In earlier news reports, Zack's maternal uncle, appliance-store owner James Blackford, was quoted as saying, "Doctor came back down and said, 'Well, I don't know what happened. But I guess it was faulty equipment on the first test.'"

But Blackford and other members of the deeply religious family believe that prayer brought Zack back. "I don't think there was no mistake," Blackford told the Star. "Just a miracle from God. I believe he was dead and gone."

Lazar points out that he and his peers perform brain blood-flow tests to support the diagnosis of brain death "only when we cannot for some technical reason complete the neurologic exam at the bedside." The bedside clinical exam, he says, is the "gold standard," and brain blood-flow studies should never be used to replace the exam, only to confirm it.

Brain death is not the most common way doctors diagnose death in day-to-day practice. Most people, says Lazar, die "because their hearts stop or they stop breathing."

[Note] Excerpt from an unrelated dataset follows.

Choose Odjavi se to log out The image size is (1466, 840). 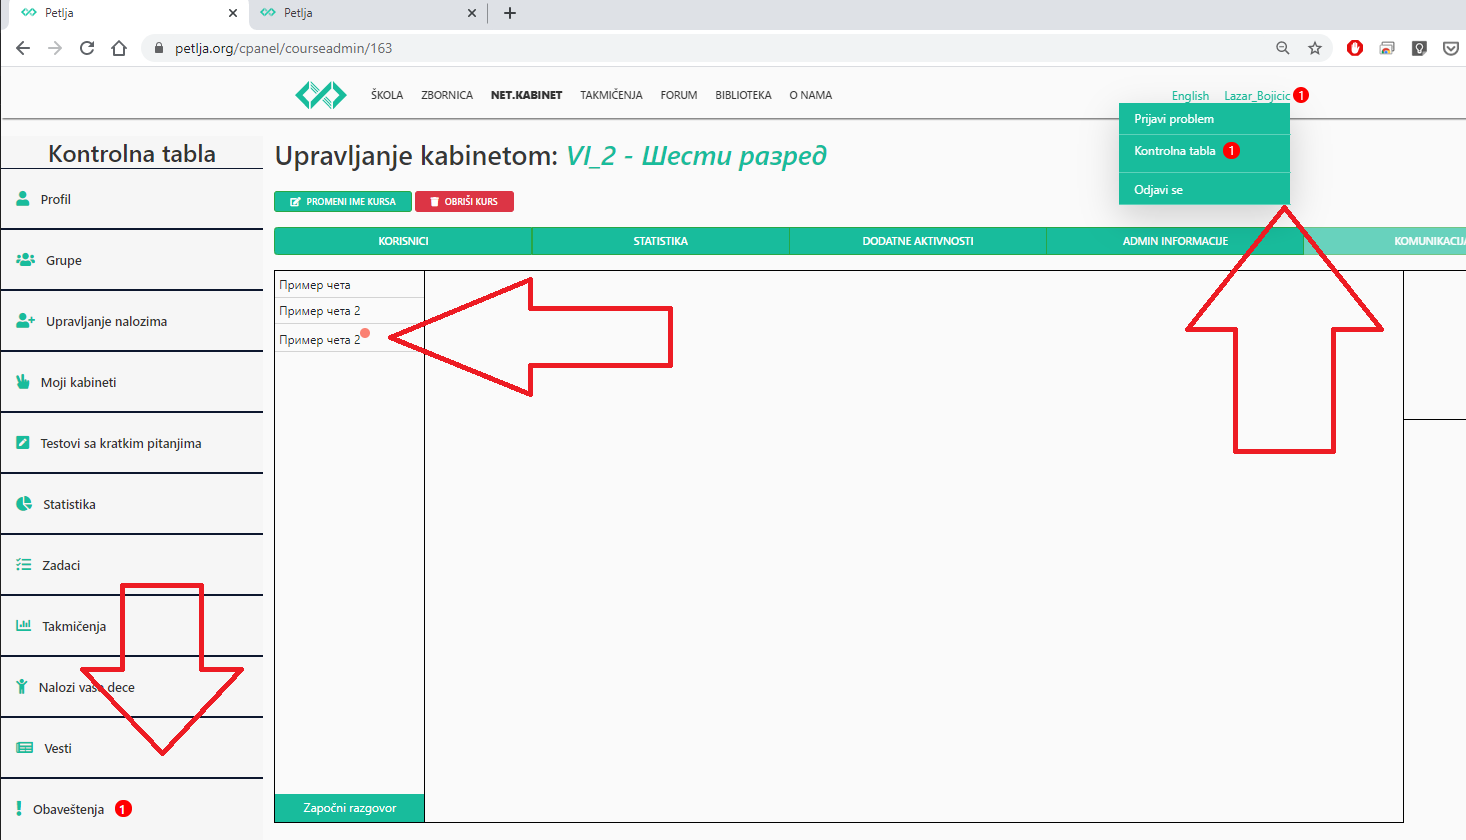pyautogui.click(x=1158, y=190)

Before the 1960s, in cases of brain injury death was pronounced only when the heart or lungs shut down. But with the advent of life support that could keep the heart and lungs working, some brain-injured patients could deteriorate to the point of having clinical signs of brain death that would not have been evident with earlier treatment protocols.

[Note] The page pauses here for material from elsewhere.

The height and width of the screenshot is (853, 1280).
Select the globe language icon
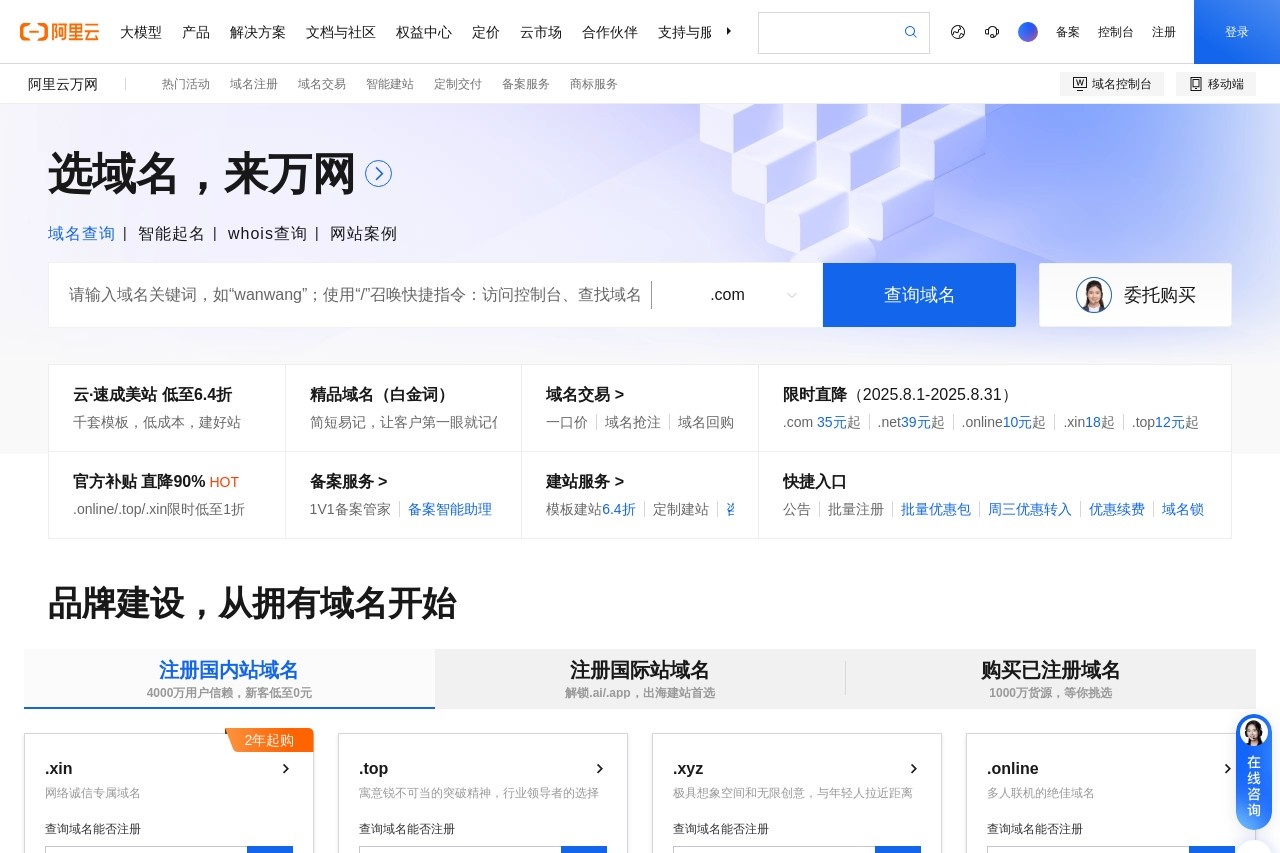click(x=957, y=32)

Lazar says the advent of organ transplantation, too, meant there was a certain logic in establishing the brain-death diagnosis: Good transplant outcomes and successful heart transplants depend on the heart still beating.

In his article for the Canadian Medical Association Journal, Lazar notes that brain death as a criterion for death is a "social formulation ... it implies a notion of irreversibly lost personhood."

Not everyone agrees. Orthodox Jews, some Asian cultures, and certain First Nations do not believe that brain death alone constitutes death. And Lazar writes that it's important for physicians to bear in mind some people who see a brain-dead loved one on life support will have difficulty accepting the fact of death.

Some bystanders might also worry that brain death has been declared prematurely so the organs can be harvested. But once medical staff have carried out a thorough, unhurried examination, says Lazar, families need to be told "in no uncertain terms that brain death is the equivalent of death of the patient."